Write out the lines from the one containing "You are a GUI" through the end of the records, inclusive, as a numbered list, omitting blank lines. Do not include the pictures.

## Dataset entries
# # # #

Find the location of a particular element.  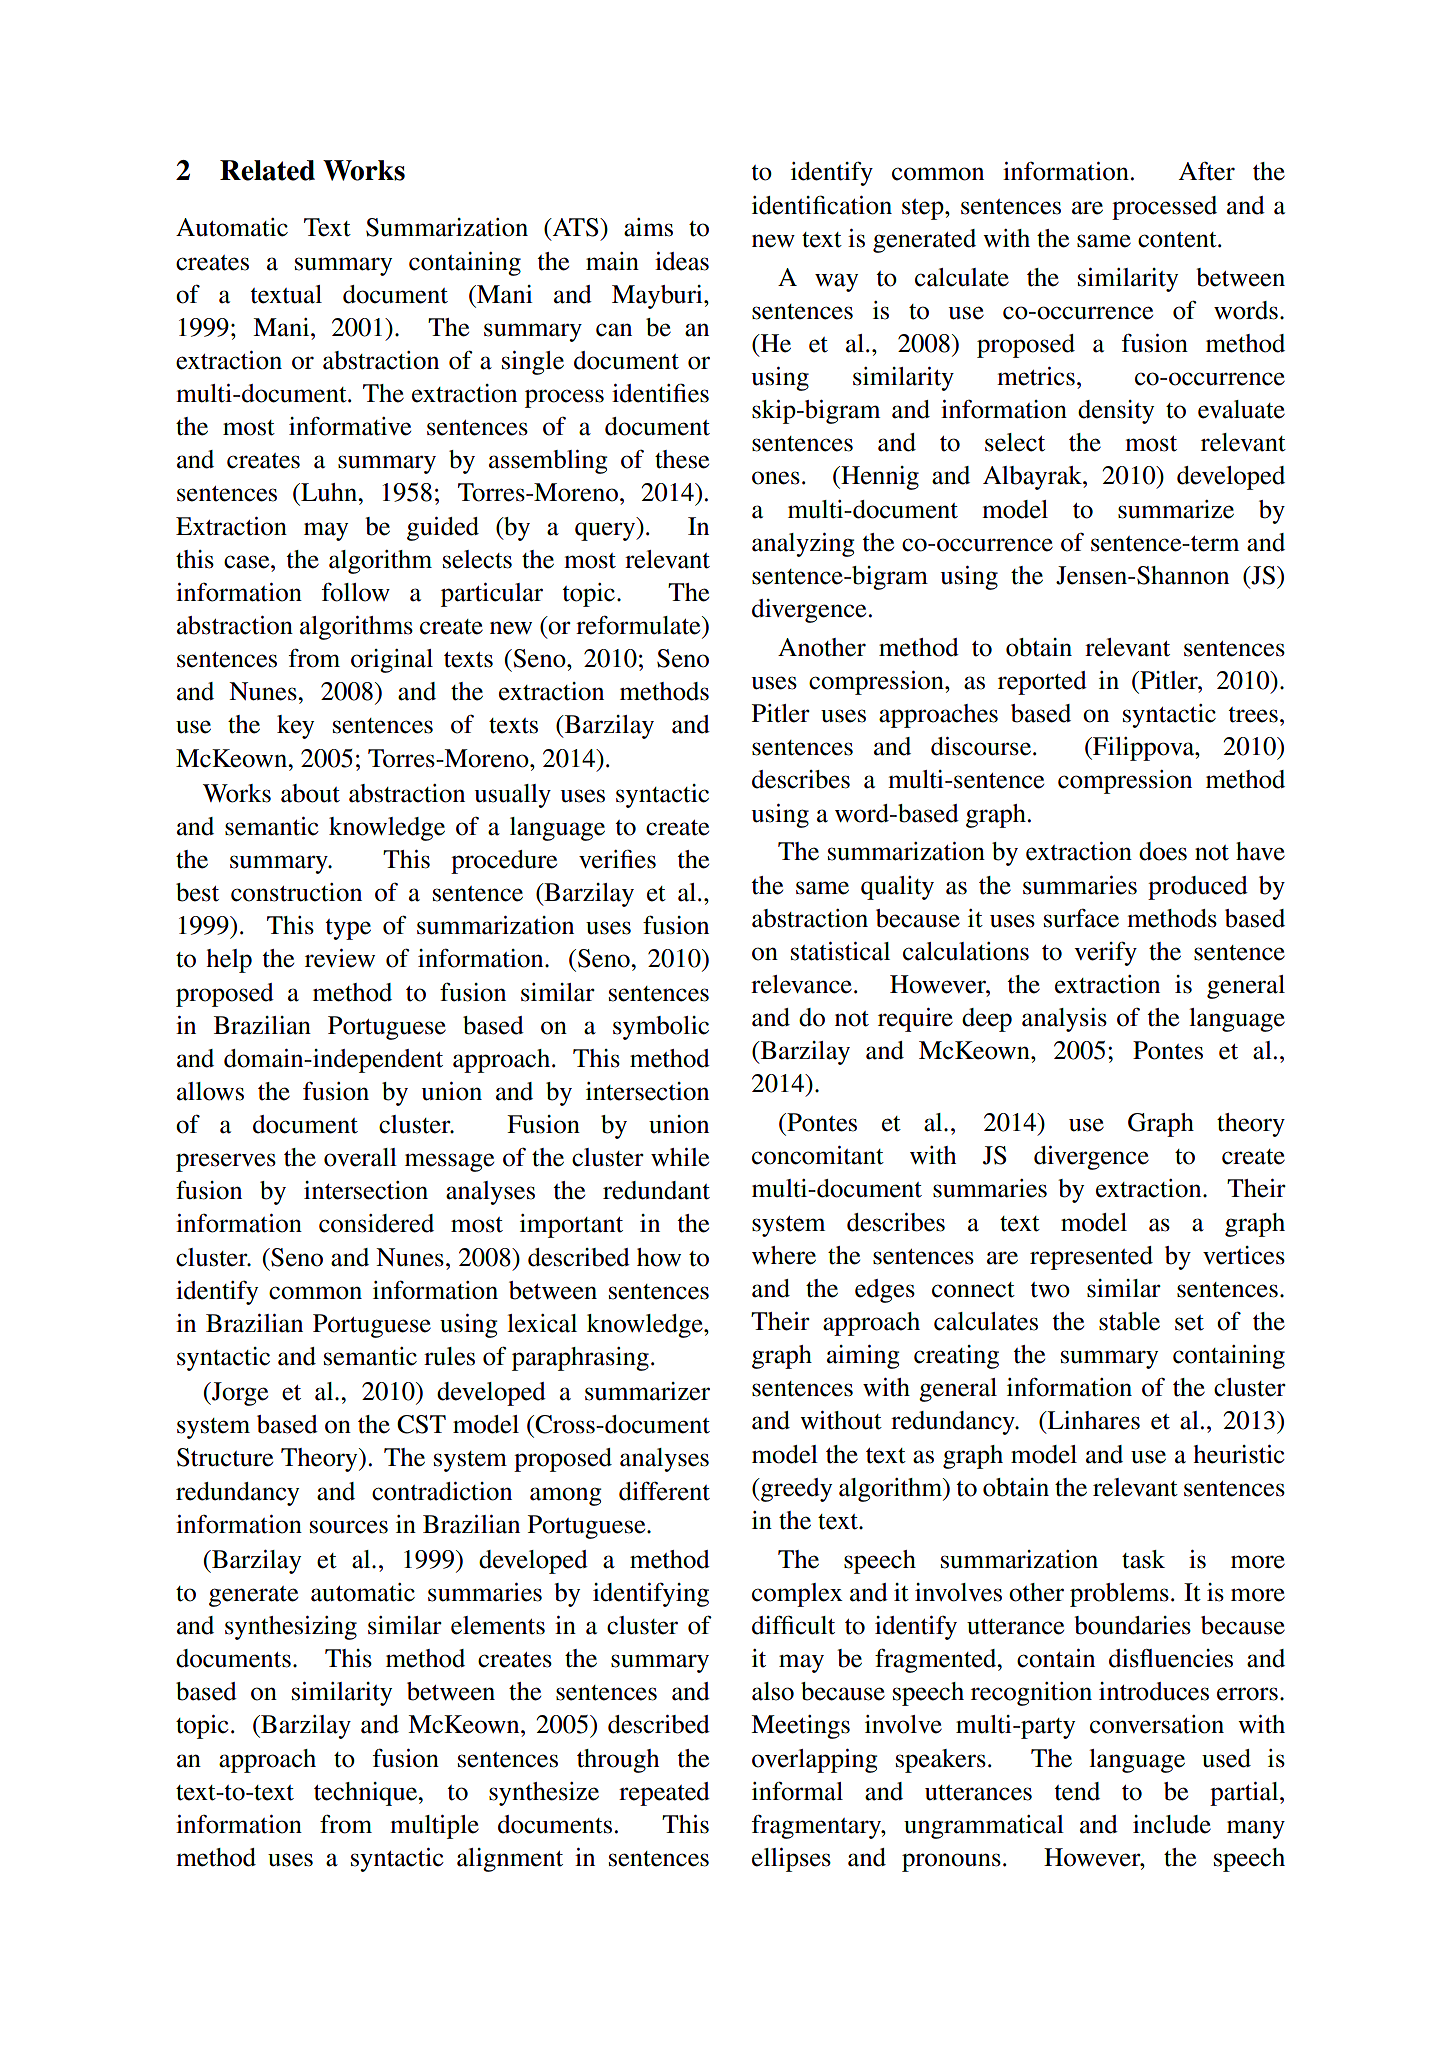

ideas is located at coordinates (682, 261).
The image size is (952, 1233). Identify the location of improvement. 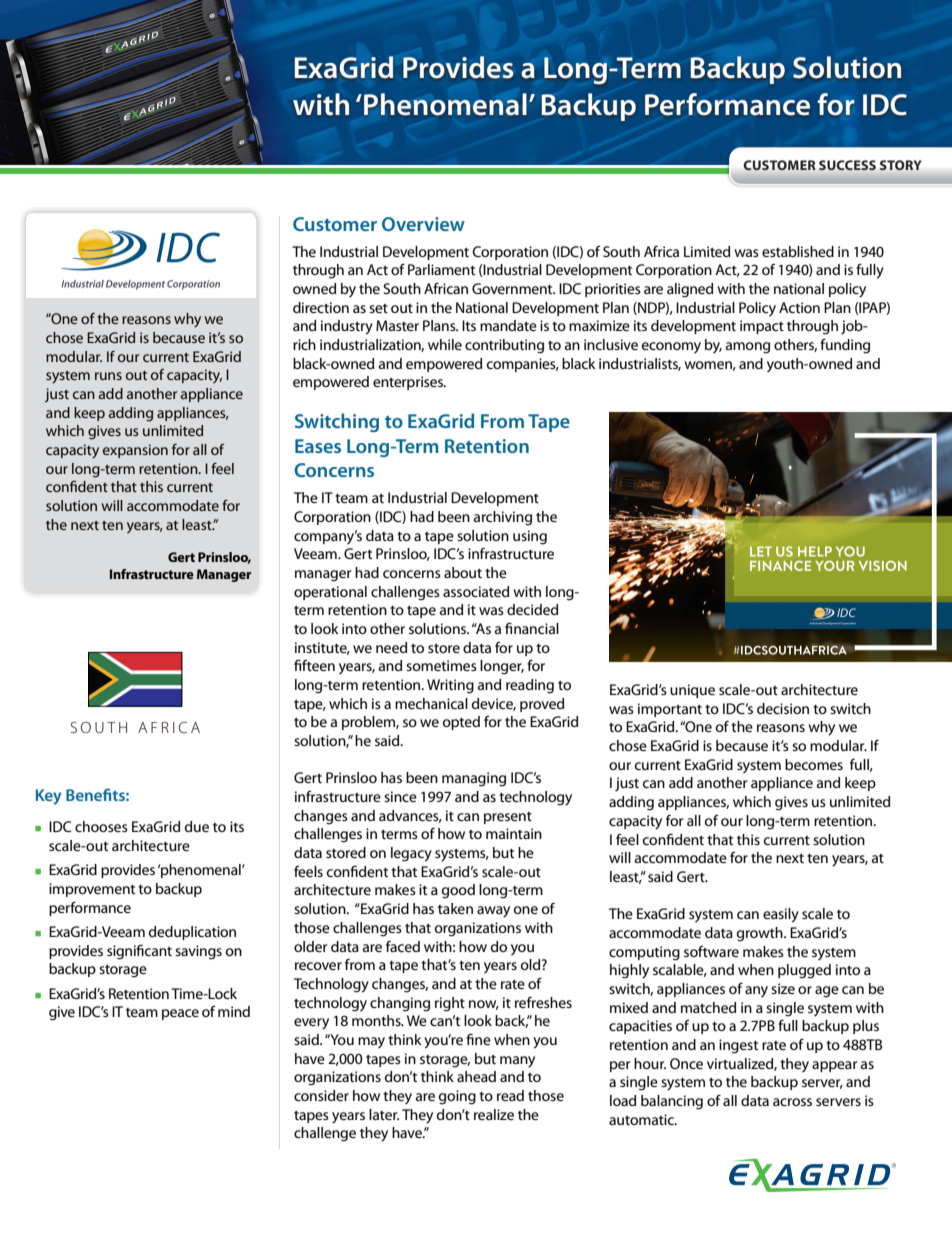
(92, 890).
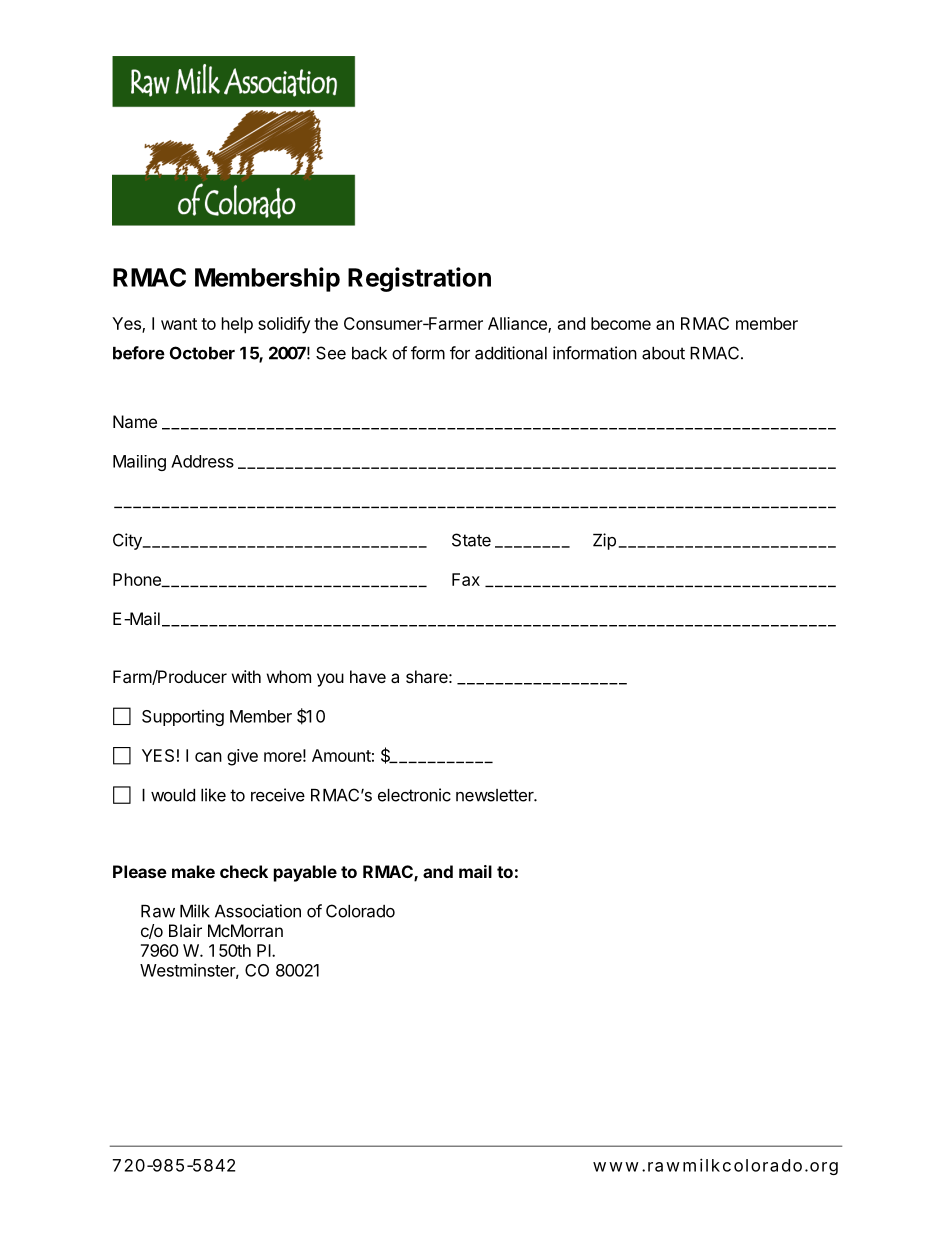 The height and width of the screenshot is (1233, 952). Describe the element at coordinates (621, 323) in the screenshot. I see `become` at that location.
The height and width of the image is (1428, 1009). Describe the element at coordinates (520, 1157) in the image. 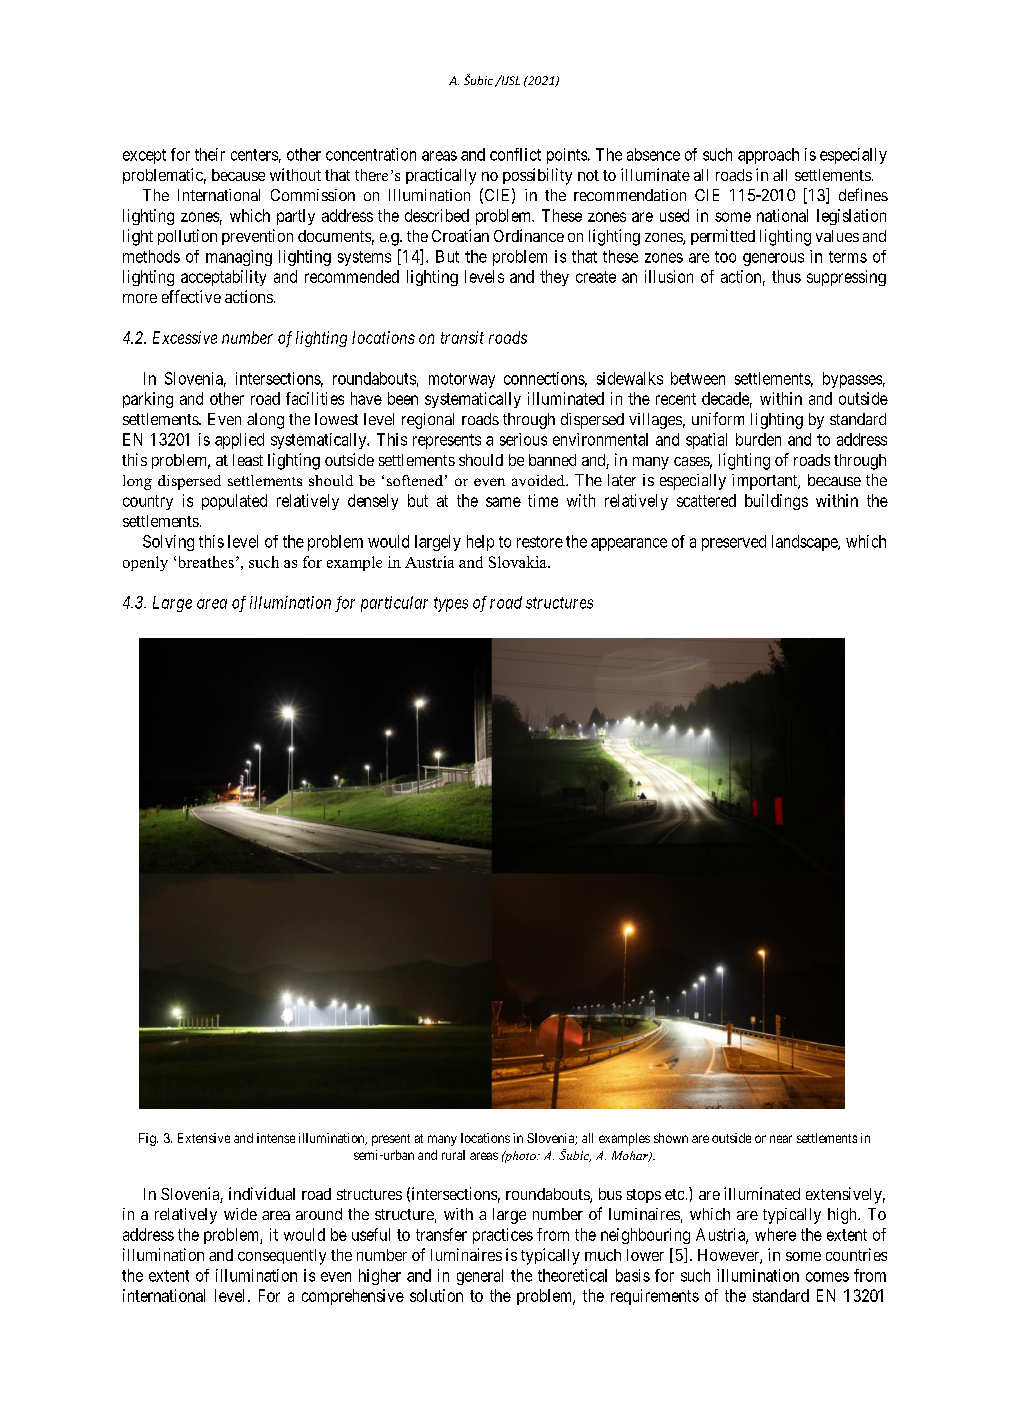

I see `photo` at that location.
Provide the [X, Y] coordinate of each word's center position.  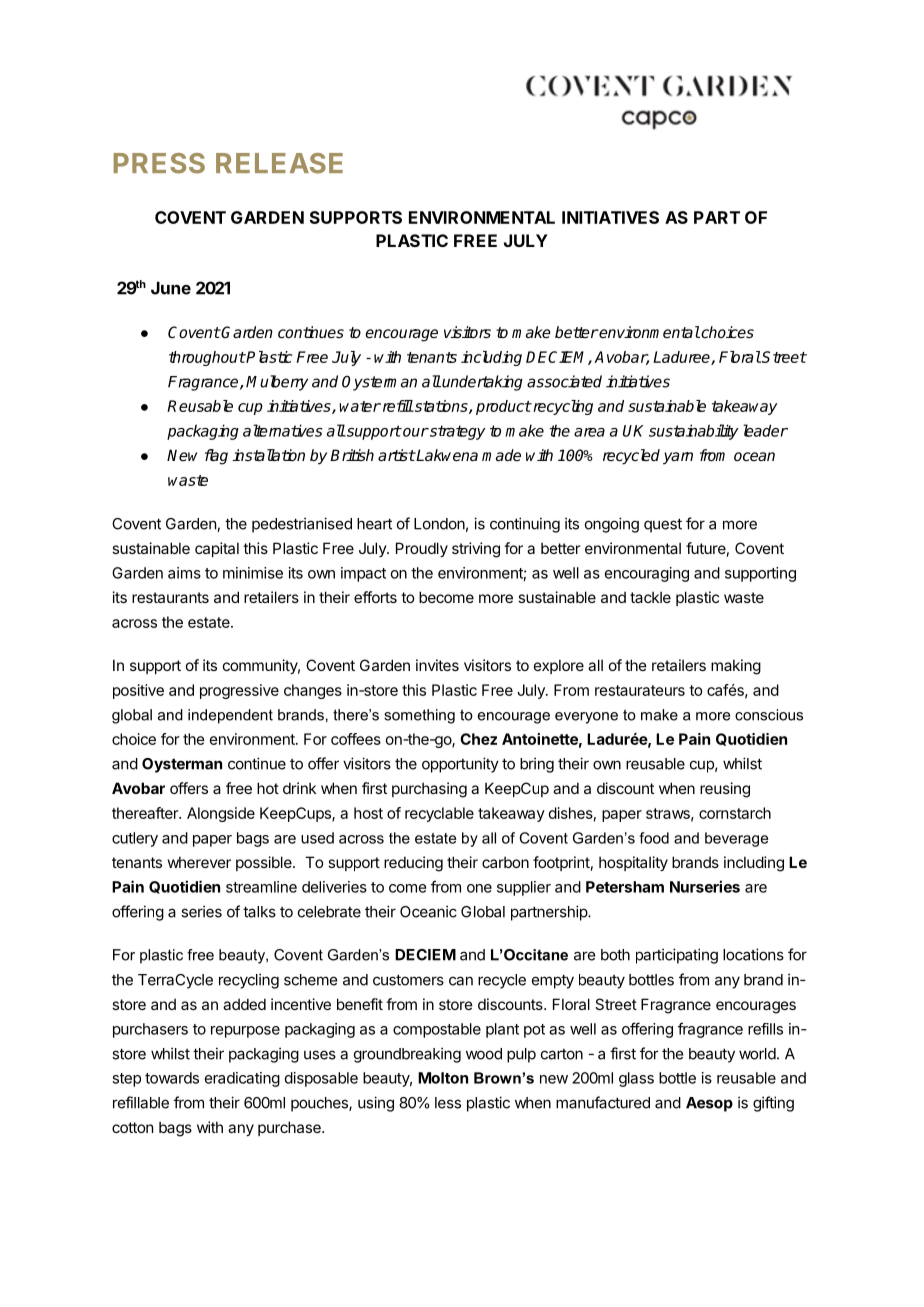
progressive [239, 691]
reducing [413, 864]
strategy [457, 432]
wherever [199, 862]
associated [564, 381]
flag [216, 457]
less [448, 1103]
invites [437, 665]
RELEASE [279, 163]
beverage [736, 839]
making [736, 667]
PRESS [159, 163]
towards [172, 1078]
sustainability [694, 432]
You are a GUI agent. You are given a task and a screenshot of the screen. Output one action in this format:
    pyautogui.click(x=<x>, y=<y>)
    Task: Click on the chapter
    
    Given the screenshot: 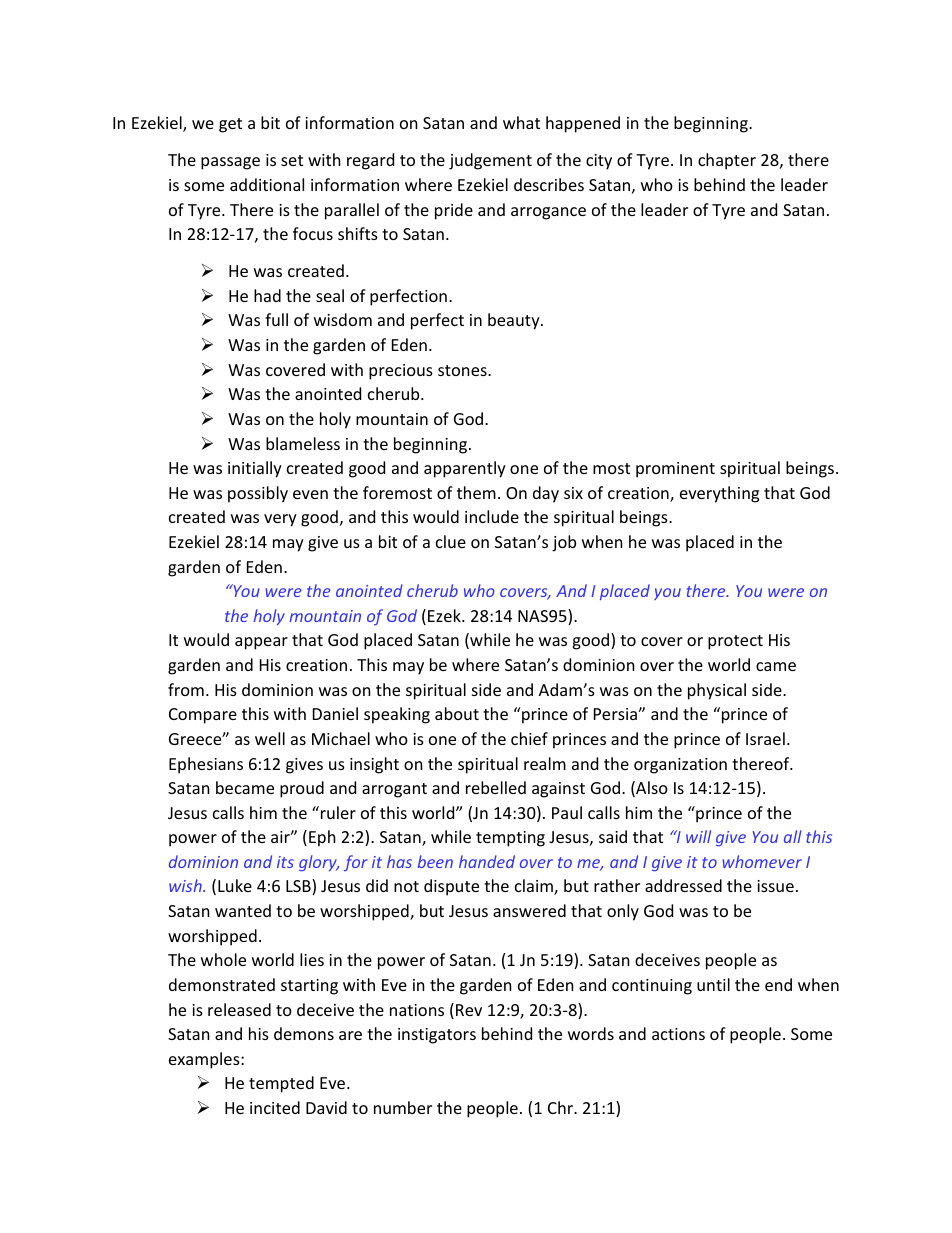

# # # #

## Result for this task
1. You are a GUI agent. You are given a task and a screenshot of the screen. Output one action in this format:
2.     pyautogui.click(x=<x>, y=<y>)
3.     Task: Click on the chapter
4.     Given the screenshot: 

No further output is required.